- [Requirement]
Transcribe the listing from its top line through the line with "Given: Click the default_use_case key name". Keep it exact, both ends included, and add nothing.
--- Working data Enclosed Below ---
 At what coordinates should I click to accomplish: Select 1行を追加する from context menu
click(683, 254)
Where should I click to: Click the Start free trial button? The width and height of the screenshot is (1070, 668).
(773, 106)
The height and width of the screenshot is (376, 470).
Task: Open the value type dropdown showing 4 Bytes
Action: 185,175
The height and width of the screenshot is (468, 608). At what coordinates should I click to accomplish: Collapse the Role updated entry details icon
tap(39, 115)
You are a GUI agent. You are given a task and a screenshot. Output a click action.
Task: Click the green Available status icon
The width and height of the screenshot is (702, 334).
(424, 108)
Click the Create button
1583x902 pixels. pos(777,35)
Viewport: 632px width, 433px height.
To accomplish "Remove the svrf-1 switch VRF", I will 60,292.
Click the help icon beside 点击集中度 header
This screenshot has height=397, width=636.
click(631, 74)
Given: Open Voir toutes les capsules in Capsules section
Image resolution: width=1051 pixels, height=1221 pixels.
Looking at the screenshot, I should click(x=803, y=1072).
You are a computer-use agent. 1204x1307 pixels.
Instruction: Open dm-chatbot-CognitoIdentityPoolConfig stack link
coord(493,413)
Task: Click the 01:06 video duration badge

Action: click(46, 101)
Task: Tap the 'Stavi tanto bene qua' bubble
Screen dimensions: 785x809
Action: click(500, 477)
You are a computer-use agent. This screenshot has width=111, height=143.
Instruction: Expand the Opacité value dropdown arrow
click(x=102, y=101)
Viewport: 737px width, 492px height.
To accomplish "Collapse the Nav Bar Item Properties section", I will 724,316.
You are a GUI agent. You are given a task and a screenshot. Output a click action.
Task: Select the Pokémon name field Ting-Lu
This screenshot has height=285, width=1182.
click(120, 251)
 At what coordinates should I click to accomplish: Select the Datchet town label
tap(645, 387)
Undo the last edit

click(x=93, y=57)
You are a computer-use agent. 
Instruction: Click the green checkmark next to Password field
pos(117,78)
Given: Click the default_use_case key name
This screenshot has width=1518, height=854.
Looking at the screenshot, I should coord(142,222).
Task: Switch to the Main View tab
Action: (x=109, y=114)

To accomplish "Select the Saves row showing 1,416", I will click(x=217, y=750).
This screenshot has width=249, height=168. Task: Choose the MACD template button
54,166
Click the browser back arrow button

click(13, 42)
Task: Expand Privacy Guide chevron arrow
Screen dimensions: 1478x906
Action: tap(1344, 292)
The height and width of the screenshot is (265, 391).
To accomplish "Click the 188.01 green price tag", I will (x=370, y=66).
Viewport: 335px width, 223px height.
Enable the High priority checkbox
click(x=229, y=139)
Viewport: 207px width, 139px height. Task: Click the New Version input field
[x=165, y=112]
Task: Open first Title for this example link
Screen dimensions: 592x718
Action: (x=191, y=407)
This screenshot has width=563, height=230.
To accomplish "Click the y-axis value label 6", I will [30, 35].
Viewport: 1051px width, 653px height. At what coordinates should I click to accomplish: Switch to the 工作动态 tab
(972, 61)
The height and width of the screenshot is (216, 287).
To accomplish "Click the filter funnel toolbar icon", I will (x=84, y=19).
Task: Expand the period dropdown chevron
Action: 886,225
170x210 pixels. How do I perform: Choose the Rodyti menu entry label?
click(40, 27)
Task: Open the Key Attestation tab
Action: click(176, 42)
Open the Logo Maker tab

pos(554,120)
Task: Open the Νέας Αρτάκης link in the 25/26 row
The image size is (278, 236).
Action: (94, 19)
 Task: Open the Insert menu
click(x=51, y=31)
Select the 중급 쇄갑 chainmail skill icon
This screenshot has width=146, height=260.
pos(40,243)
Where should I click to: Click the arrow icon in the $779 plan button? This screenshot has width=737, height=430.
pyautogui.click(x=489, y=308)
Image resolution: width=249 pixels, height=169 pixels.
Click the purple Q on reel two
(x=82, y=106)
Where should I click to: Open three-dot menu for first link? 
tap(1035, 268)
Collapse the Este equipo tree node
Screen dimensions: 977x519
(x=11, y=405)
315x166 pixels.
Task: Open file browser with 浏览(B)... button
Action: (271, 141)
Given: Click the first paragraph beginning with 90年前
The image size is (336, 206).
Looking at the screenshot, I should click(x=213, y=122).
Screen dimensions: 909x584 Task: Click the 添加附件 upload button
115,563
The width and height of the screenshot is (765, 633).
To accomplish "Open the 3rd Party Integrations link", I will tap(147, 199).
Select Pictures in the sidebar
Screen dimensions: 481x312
--- End of Enclosed Working data ---
- [Reply]
 At what coordinates should I click to accomplish: Select 1行を追加する from context menu
click(683, 254)
Where should I click to: Click the Start free trial button? The width and height of the screenshot is (1070, 668).
(773, 106)
The height and width of the screenshot is (376, 470).
Task: Open the value type dropdown showing 4 Bytes
Action: 185,175
The height and width of the screenshot is (468, 608). At what coordinates should I click to accomplish: Collapse the Role updated entry details icon
tap(39, 115)
You are a GUI agent. You are given a task and a screenshot. Output a click action.
Task: Click the green Available status icon
The width and height of the screenshot is (702, 334).
(424, 108)
Click the Create button
1583x902 pixels. pos(777,35)
Viewport: 632px width, 433px height.
To accomplish "Remove the svrf-1 switch VRF", I will 60,292.
Click the help icon beside 点击集中度 header
This screenshot has height=397, width=636.
click(631, 74)
Given: Open Voir toutes les capsules in Capsules section
Image resolution: width=1051 pixels, height=1221 pixels.
Looking at the screenshot, I should click(x=803, y=1072).
You are a computer-use agent. 1204x1307 pixels.
Instruction: Open dm-chatbot-CognitoIdentityPoolConfig stack link
coord(493,413)
Task: Click the 01:06 video duration badge

Action: click(46, 101)
Task: Tap the 'Stavi tanto bene qua' bubble
Screen dimensions: 785x809
Action: click(500, 477)
You are a computer-use agent. This screenshot has width=111, height=143.
Instruction: Expand the Opacité value dropdown arrow
click(x=102, y=101)
Viewport: 737px width, 492px height.
To accomplish "Collapse the Nav Bar Item Properties section", I will 724,316.
You are a GUI agent. You are given a task and a screenshot. Output a click action.
Task: Select the Pokémon name field Ting-Lu
This screenshot has height=285, width=1182.
click(120, 251)
 At what coordinates should I click to accomplish: Select the Datchet town label
tap(645, 387)
Undo the last edit

click(x=93, y=57)
You are a computer-use agent. 
Instruction: Click the green checkmark next to Password field
pos(117,78)
Given: Click the default_use_case key name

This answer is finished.